+++ EXERCISE INPUT

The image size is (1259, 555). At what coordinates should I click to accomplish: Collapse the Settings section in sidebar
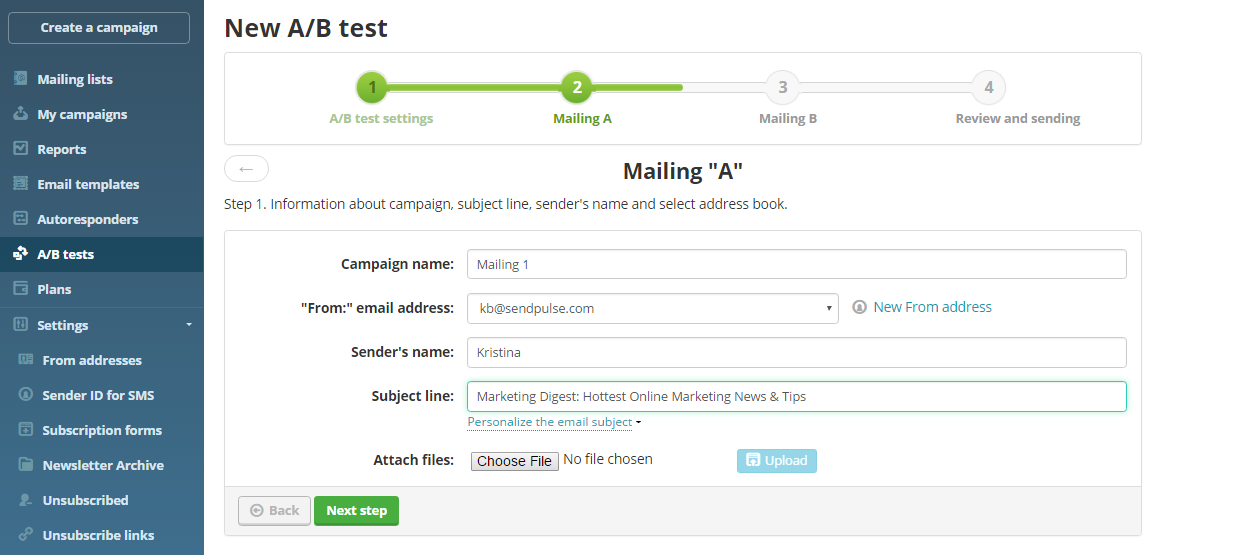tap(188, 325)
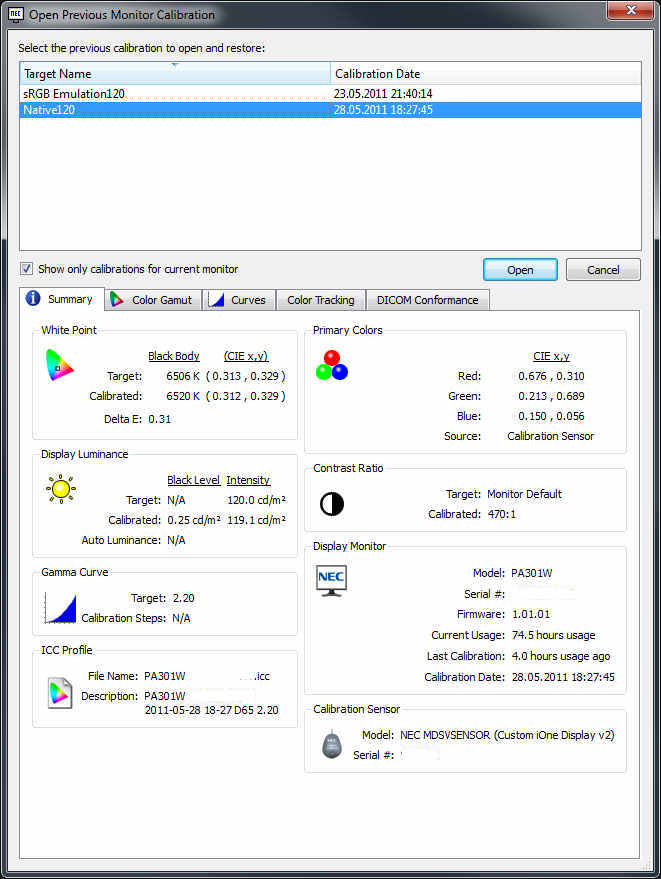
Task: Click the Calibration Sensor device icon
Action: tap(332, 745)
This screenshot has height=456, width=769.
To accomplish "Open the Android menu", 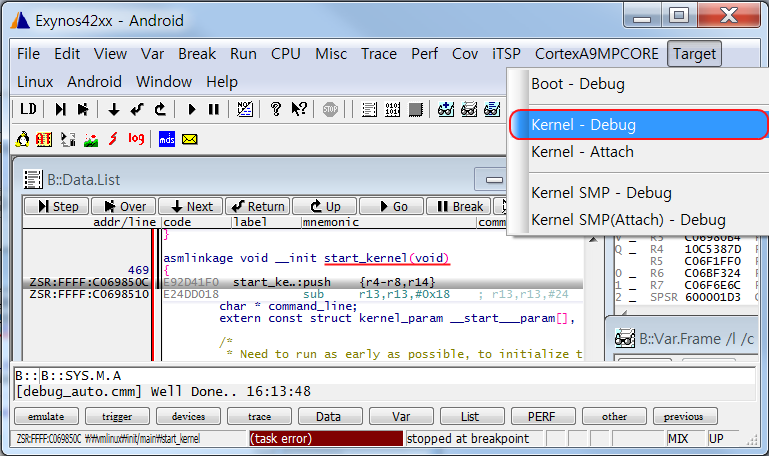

++++++
+++ EXERCISE INPUT

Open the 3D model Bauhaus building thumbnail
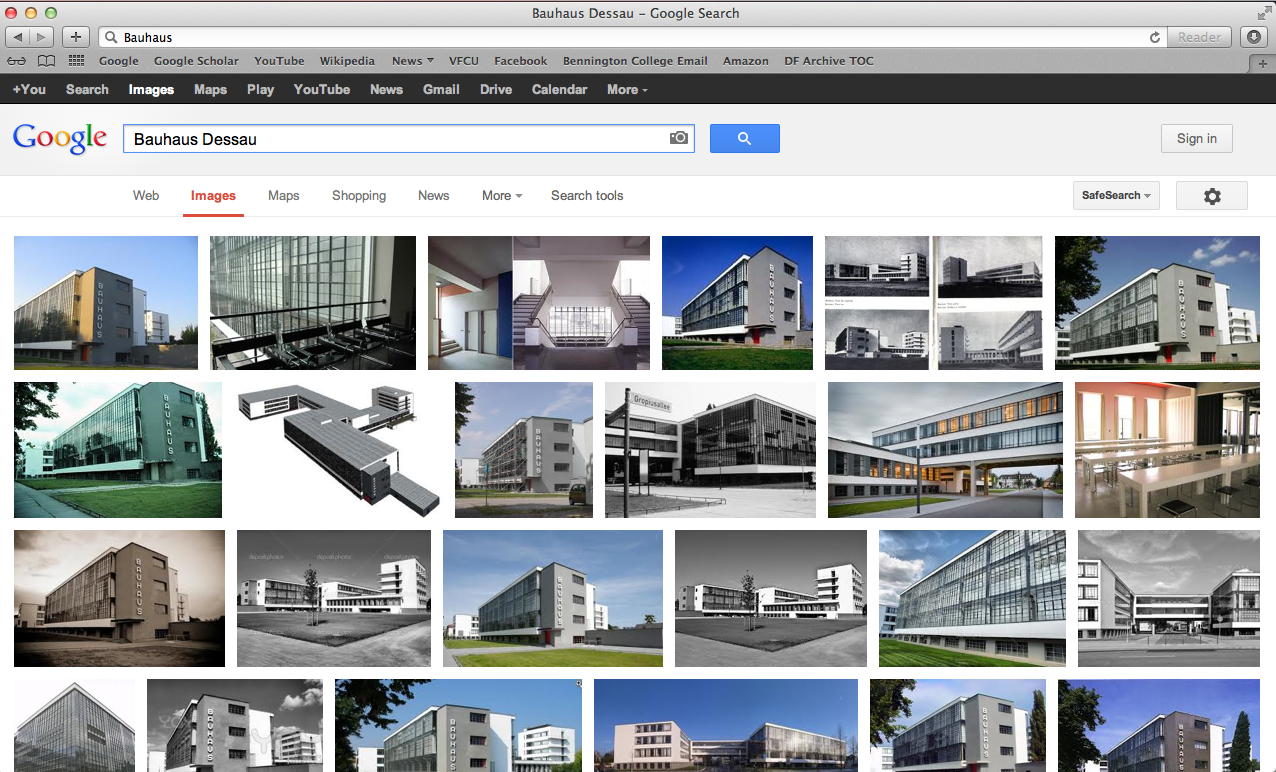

++++++

WORK TO BE COMPLETED:
In the listing above, find the line with "The image size" and the line with "This screenshot has height=456, width=769.". Output both, plus every line between them, and no pictures.

OUTPUT FOR THIS EXERCISE:
The image size is (1259, 555). At what coordinates should I click to accomplish: Collapse the Settings section in sidebar
tap(188, 325)
Task: Click the Calibration Sensor device icon
Action: tap(332, 745)
This screenshot has height=456, width=769.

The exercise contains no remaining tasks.